Washington — Les États-Unis durcissent une nouvelle fois leur offensive contre la Cour pénale internationale (CPI). Le secrétaire d’État américain Marco Rubio a annoncé de nouvelles sanctions visant la présidente de la Cour, la juge japonaise Tomoko Akane, ainsi que l’avocat sénégalais Abdoulaye Seye, présenté comme un responsable du parquet de la CPI.
Selon Washington, les deux responsables se seraient « directement engagés » dans des procédures judiciaires visant des ressortissants de pays qui ne reconnaissent pas la compétence de la CPI.
Washington accuse la CPI de dépasser ses compétences
L’administration américaine reproche notamment à la Cour ses procédures concernant la situation au Proche-Orient.
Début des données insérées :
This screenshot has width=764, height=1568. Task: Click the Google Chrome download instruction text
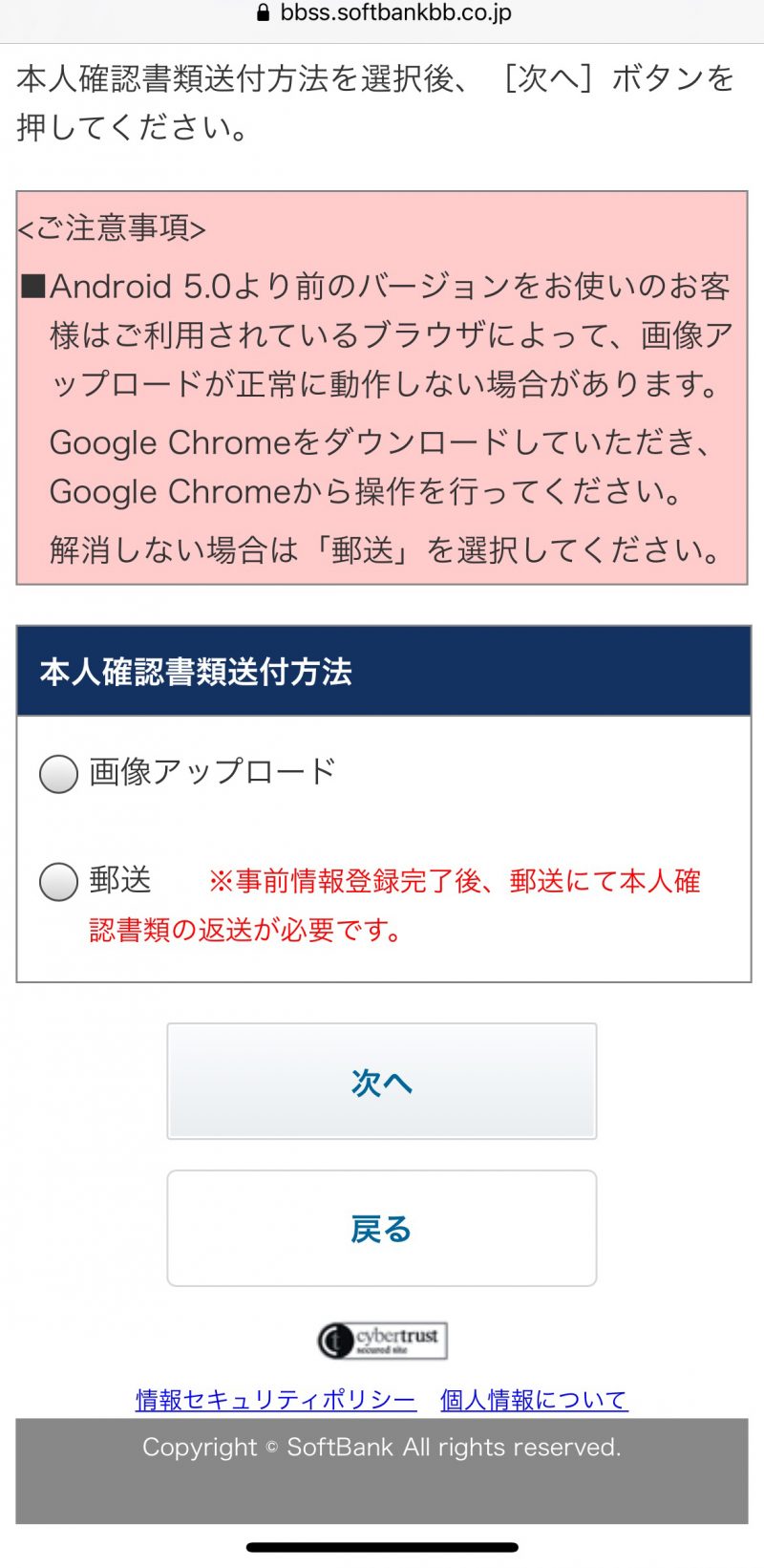[x=382, y=466]
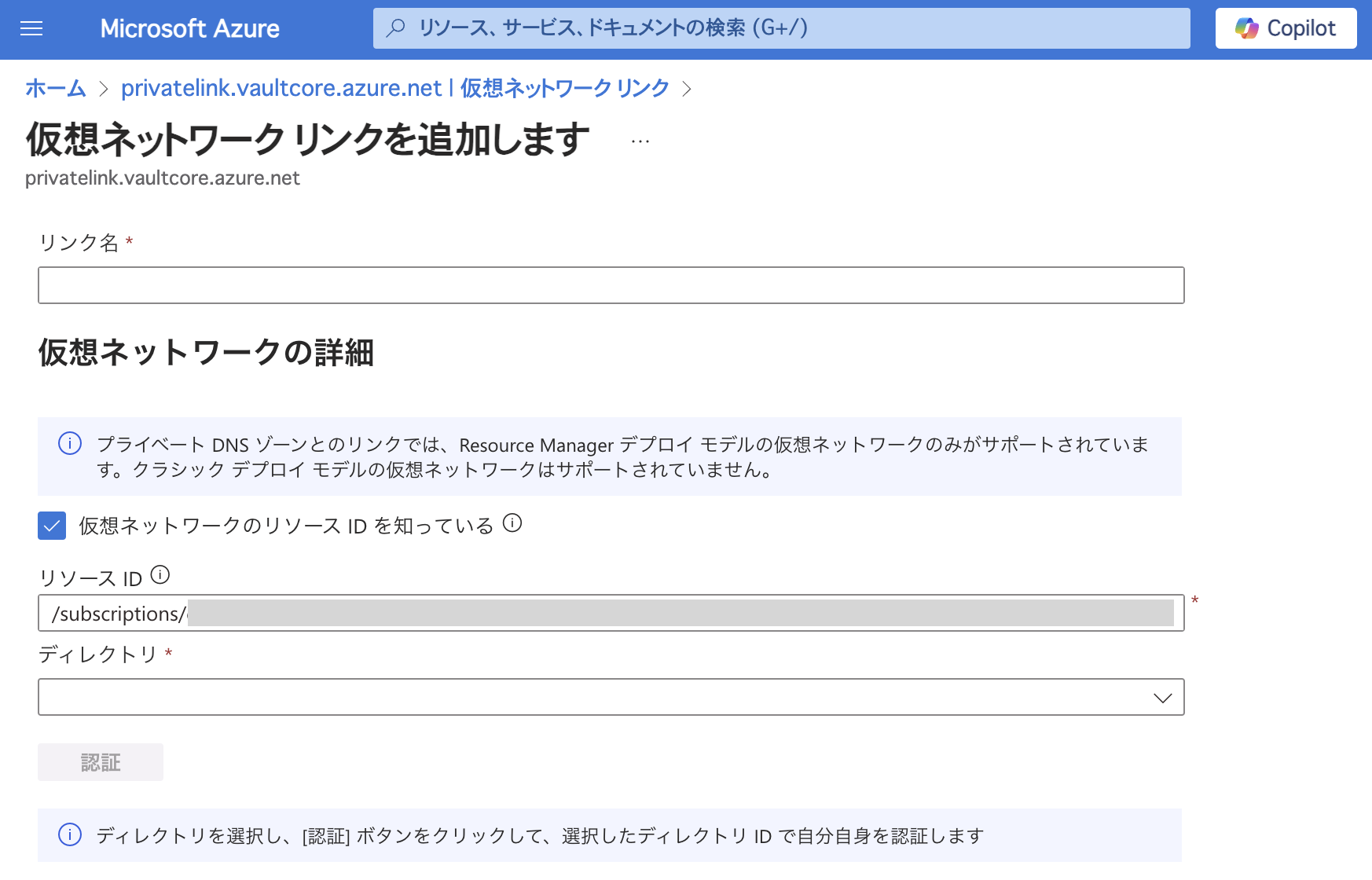Uncheck 仮想ネットワークのリソース ID を知っている checkbox
Screen dimensions: 1372x880
pyautogui.click(x=52, y=526)
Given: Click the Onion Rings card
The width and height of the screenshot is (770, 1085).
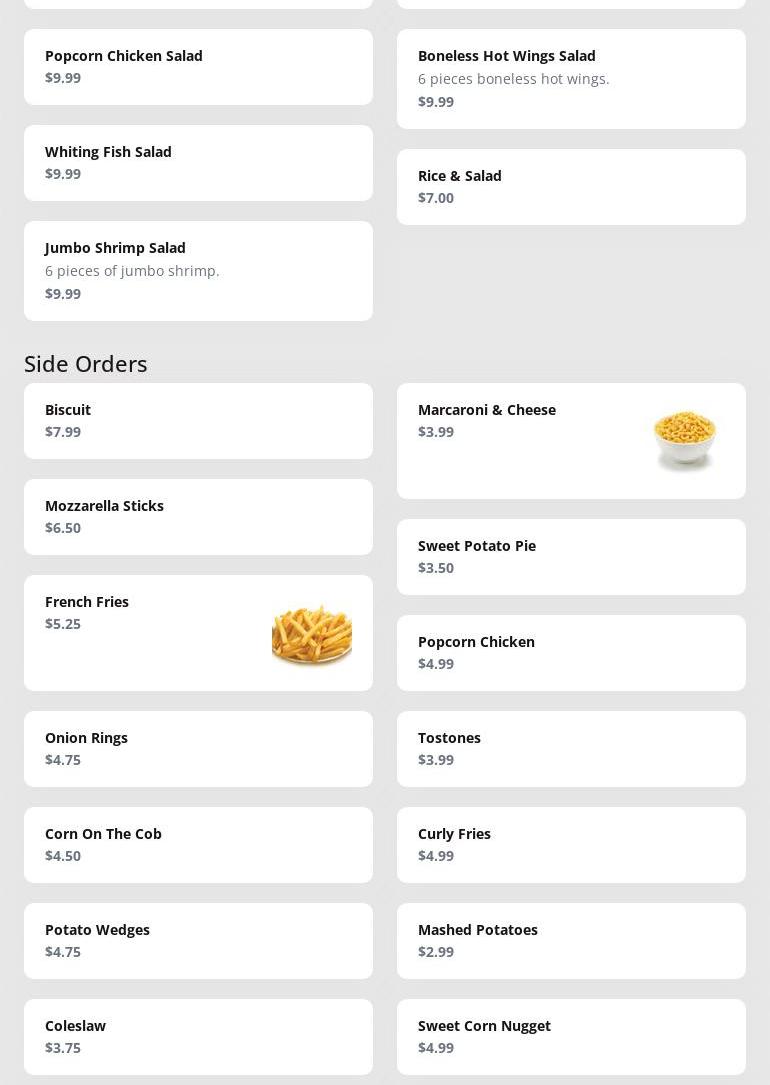Looking at the screenshot, I should [198, 749].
Le dossier comprend notamment les investigations portant sur de possibles crimes de guerre commis par Israël dans la bande de Gaza.
Les sanctions prévoient notamment le gel des éventuels avoirs détenus aux États-Unis par les personnes visées ainsi qu’une interdiction d’entrée sur le territoire américain, avec une entrée en vigueur annoncée au 17 septembre.
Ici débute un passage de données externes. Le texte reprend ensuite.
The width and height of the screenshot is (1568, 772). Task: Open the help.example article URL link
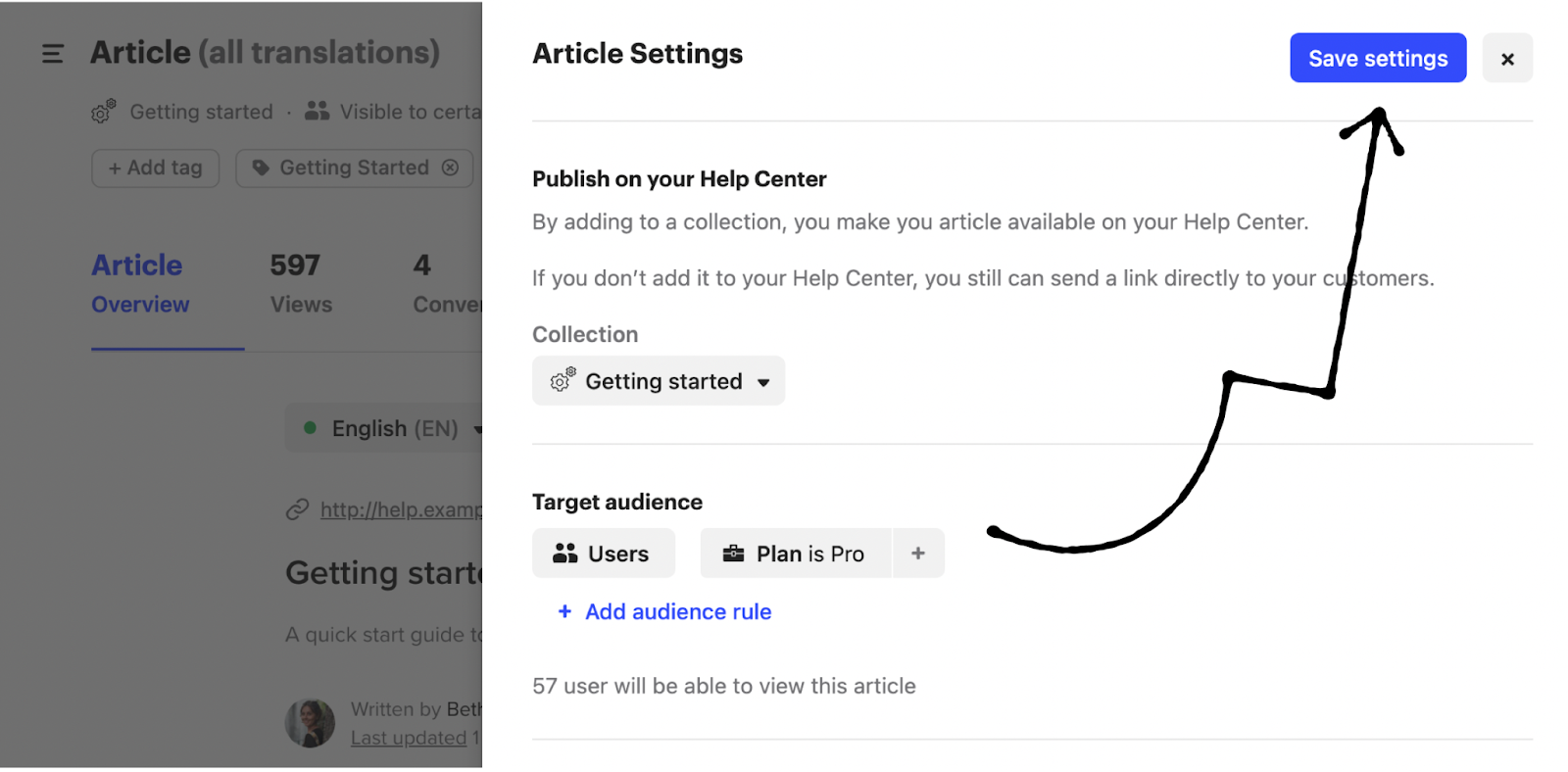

Marco Rubio accuse depuis plusieurs mois la CPI d’être une institution « corrompue et politisée ». Les États-Unis, qui ne sont pas parties au Statut de Rome, contestent depuis longtemps la compétence de la Cour à l’égard de leurs ressortissants.
La CPI dénonce une attaque contre son indépendance
La Cour pénale internationale a vivement réagi à l’annonce américaine. Elle a dénoncé une « attaque flagrante contre l’indépendance d’une institution judiciaire impartiale ».
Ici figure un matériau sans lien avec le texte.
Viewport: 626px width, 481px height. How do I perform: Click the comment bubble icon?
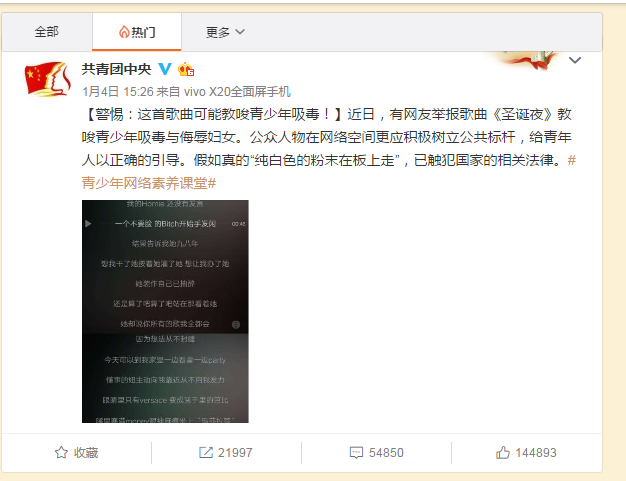(356, 453)
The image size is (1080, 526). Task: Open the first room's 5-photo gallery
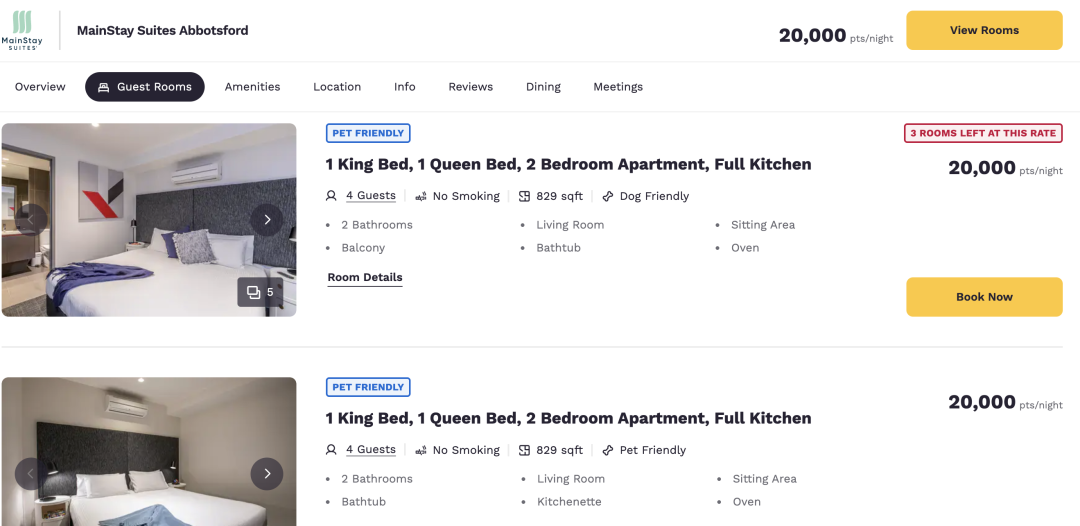click(260, 292)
La CPI estime que les menaces et sanctions visant ses juges et procureurs constituent une pression directe susceptible d’affaiblir le système de justice internationale. Elle affirme néanmoins qu’elle poursuivra son mandat « en toute indépendance et impartialité ».
L’Europe affiche son soutien à la Cour
Plusieurs capitales européennes ont immédiatement exprimé leur solidarité avec la CPI.
La présidente de la Commission européenne, Ursula von der Leyen, et le président du Conseil européen, António Costa, ont réaffirmé leur « soutien ferme » à la Cour et rappelé que ses juges doivent pouvoir exercer leurs fonctions « en toute indépendance, sans pression extérieure ».
En Allemagne, le ministère des Affaires étrangères a également souligné que l’indépendance de la CPI revêtait une « importance centrale ».
Aux Pays-Bas, pays hôte de la Cour à La Haye, le ministre des Affaires étrangères Tom Berendsen a déclaré désapprouver les sanctions et a invité Tomoko Akane à un entretien afin de réaffirmer le soutien de son gouvernement à la juridiction internationale.
Le Japon, pays dont est originaire la présidente de la CPI, a pour sa part qualifié la décision américaine de « très regrettable » et réaffirmé son soutien constant à la Cour.
Une confrontation qui s’intensifie
Cette nouvelle salve de sanctions s’inscrit dans une campagne américaine plus large contre la CPI.
Washington a déjà pris des mesures contre plusieurs juges de la Cour, des responsables du parquet ainsi que l’ancien procureur Karim Khan. Ces sanctions interviennent notamment dans le contexte des mandats d’arrêt délivrés contre le Premier ministre israélien Benjamin Netanyahu et son ancien ministre de la Défense Yoav Gallant, ainsi que des procédures liées à des accusations concernant des ressortissants américains en Afghanistan.
La confrontation entre Washington et la CPI pose désormais une question plus large : jusqu’où les États-Unis sont-ils prêts à aller pour contester l’autorité d’une juridiction internationale dont ils ne reconnaissent pas la compétence ?
Au-delà du bras de fer diplomatique, l’enjeu touche directement à l’avenir de la justice pénale internationale et à la capacité de ses magistrats à exercer leur mandat sans subir de représailles de la part des grandes puissances.